L’idée d’utiliser le flair des chiens pour dépister des cancers du sein est né dans l’esprit d’Isabelle Fromantin. Cette infirmière à Curie,  titulaire d’une thèse de doctorat sur les odeurs des plaies tumorales, obtenue à l’École supérieure de physique et de chimie de Paris (ESPCI), a cherché à déceler l’odeur des cancers:  «Je me suis documentée sur les publications ayant trait aux ”composés volatils marqueurs du cancer du sein”. J’ai constaté qu’une dizaine d’équipes dans le monde travaillaient à des ”nez électroniques” capables de détecter des cancers à l’odeur. »

Plutôt que développer des techniques chères, pourquoi ne pas s’appuyer sur la finesse exceptionnelle du nez canin, se dit-elle… D’autant que des chiens « reniflent » déjà dans certains pays (États-Unis, Italie) les cancers de la prostate. « L’objectif de ce projet KDOG est de lancer une campagne de recherche clinique visant à créer un label scientifique pour les chiens renifleurs, précise Isabelle. Si leur sensibilité est avérée, ils deviendront outils de diagnostic : il suffira à une femme de porter un linge sur son sein puis de l’envoyer à un laboratoire. Cette technique ouvre des perspectives aux pays pauvres, où de nombreux cancers du sein ne peuvent pas être détectés. »

Un projet financé grâce à Ulule

Après avoir levé 100 000 euros grâce à une campagne de financement participatif sur internet et le test grandeur nature (cinq mois de travail) achevé, Thor et Hunter ont été recrutés. Ces deux bergers malinois élevés par l’armée de l’air pour détecter la présence de stupéfiants ou d’explosifs, ont donc reniflé des échantillons de lingettes contenant – ou non- des extraits de tumeur du sein. Tandis que le premier chien se concentre sur la transpiration, l’autre se concentre sur le tissu contenant la tumeur. À l’issue de ces premiers tests, les chiens ont interverti leur rôle. Cette seconde étape vise à confirmer la présence des mêmes « composés volatiles du cancer du sein » (des odeurs quoi !) dans la sueur ou les tumeurs, en quantité différente mais toujours détectable par l’odorat du chien.

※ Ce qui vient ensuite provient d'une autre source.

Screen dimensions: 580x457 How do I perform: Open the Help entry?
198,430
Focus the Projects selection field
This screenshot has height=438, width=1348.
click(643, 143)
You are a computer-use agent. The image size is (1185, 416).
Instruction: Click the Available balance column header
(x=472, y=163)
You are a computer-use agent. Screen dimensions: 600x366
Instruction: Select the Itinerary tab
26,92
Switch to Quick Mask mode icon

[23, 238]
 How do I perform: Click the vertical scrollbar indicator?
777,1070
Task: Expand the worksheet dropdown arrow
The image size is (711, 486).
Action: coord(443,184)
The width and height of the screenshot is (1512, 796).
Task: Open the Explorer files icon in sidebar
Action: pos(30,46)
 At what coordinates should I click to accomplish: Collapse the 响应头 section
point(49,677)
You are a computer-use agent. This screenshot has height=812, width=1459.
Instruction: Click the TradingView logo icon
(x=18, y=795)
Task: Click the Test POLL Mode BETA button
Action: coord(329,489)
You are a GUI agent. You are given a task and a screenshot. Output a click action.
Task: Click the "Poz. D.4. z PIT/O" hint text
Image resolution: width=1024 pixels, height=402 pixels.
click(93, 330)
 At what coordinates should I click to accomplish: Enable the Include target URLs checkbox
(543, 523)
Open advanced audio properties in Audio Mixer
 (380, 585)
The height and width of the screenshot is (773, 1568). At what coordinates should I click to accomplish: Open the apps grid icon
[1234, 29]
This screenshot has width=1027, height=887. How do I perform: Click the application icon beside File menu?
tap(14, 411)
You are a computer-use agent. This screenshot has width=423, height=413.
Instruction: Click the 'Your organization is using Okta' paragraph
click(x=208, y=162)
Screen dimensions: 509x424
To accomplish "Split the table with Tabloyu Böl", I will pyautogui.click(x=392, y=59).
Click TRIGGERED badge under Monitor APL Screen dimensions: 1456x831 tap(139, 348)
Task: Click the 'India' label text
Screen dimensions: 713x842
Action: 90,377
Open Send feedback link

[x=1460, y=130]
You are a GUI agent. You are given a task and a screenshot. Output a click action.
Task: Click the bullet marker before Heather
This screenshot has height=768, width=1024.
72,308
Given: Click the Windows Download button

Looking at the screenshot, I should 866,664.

Piloté par l’expert cynophile Jacky Experton, le projet s’appuie sur des sessions filmées et des tests en aveugle. L’Institut Curie a ensuite envoyé à l’expert des tissus tests numérotés dont certains seront portés par des femmes en bonne santé et d’autres atteintes de cancer du sein. Les chiens devaient déterminer s’il s’agit de patientes malades ou indemnes. Les résultats de cette étude préliminaire ont été présentés à l’Académie de médecine, avec un taux de 100 % de réussite pour les deux malinois. Des résultats encourageants qui devront être confirmés par une étude clinique en cours.